▸ **What you have to do**:
Beginning with the line that includes "Where should I" and ending with the last line of the entries below, set down each line exactly; include no pictures.

(Stored items from a collection)
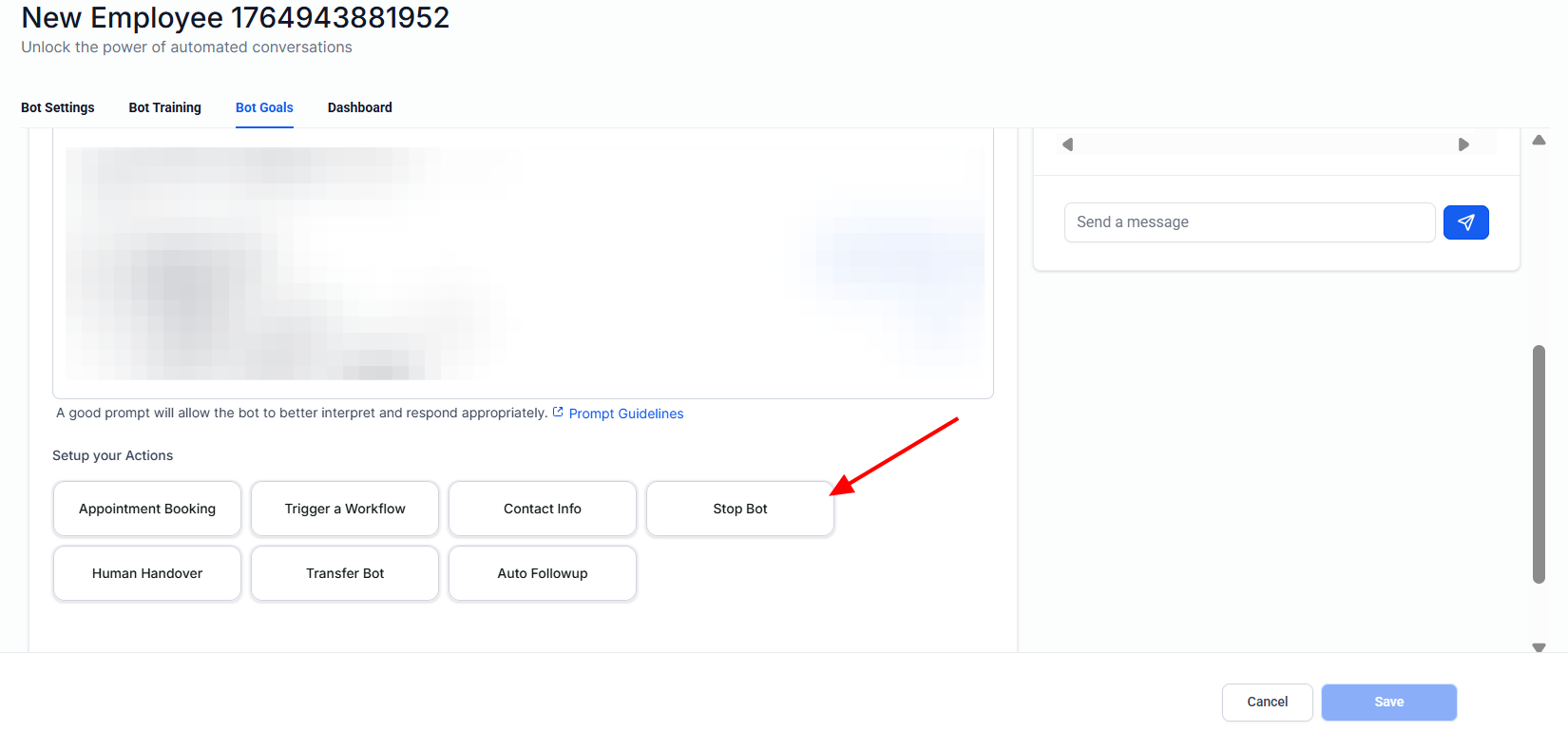Open the Bot Settings tab
This screenshot has width=1568, height=732.
coord(58,107)
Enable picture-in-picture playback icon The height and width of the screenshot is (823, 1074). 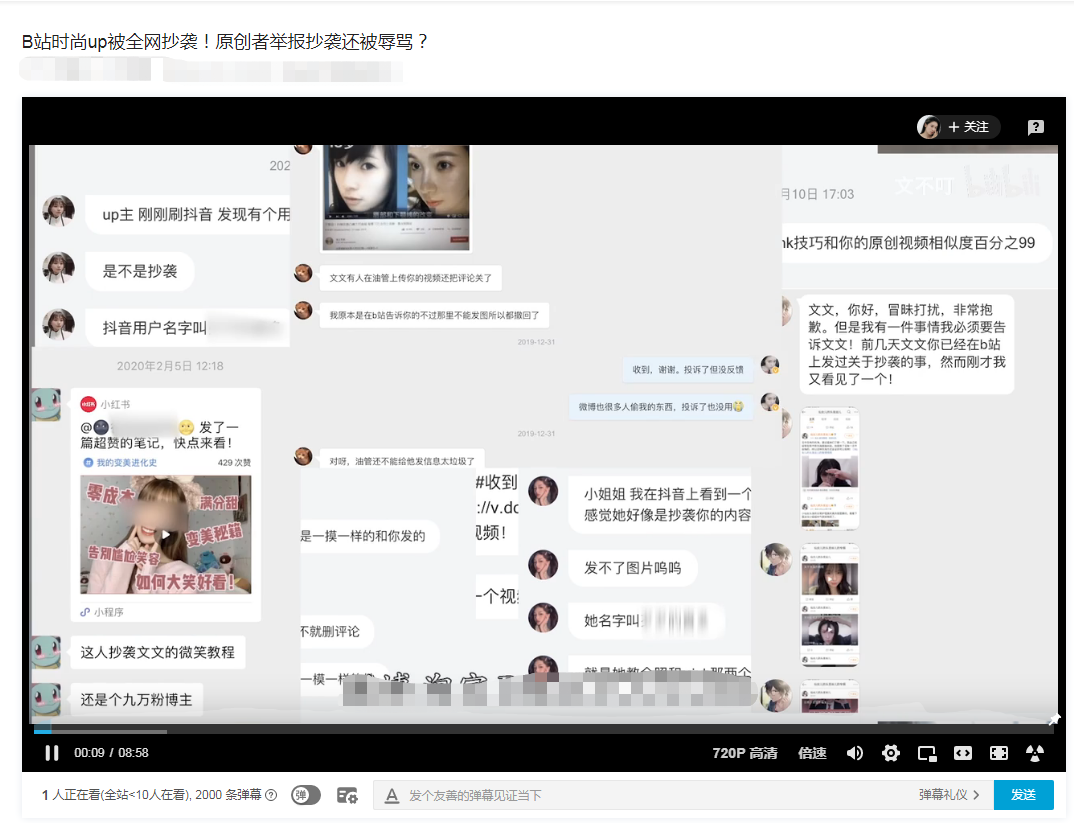pos(926,753)
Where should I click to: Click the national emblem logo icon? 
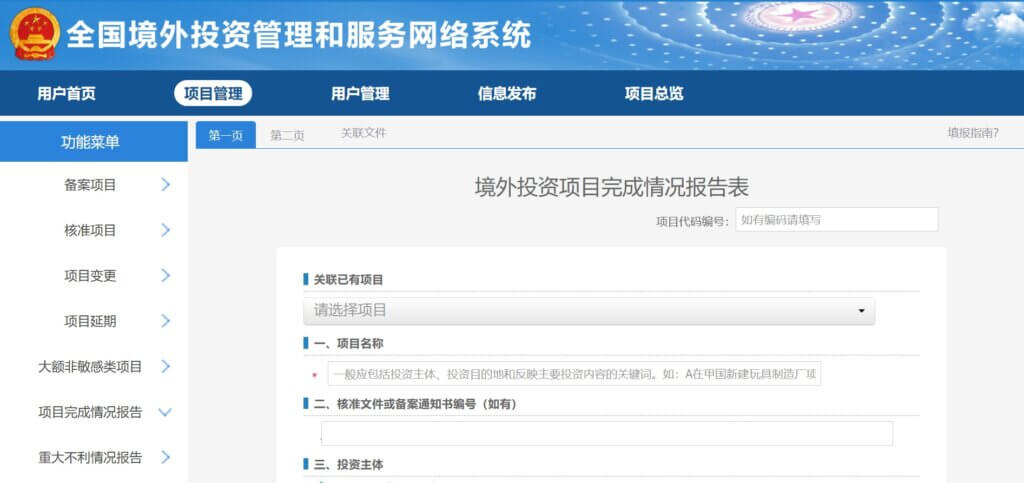pyautogui.click(x=35, y=33)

▸ **Output**:
Where should I click to: Click the national emblem logo icon? 
pyautogui.click(x=35, y=33)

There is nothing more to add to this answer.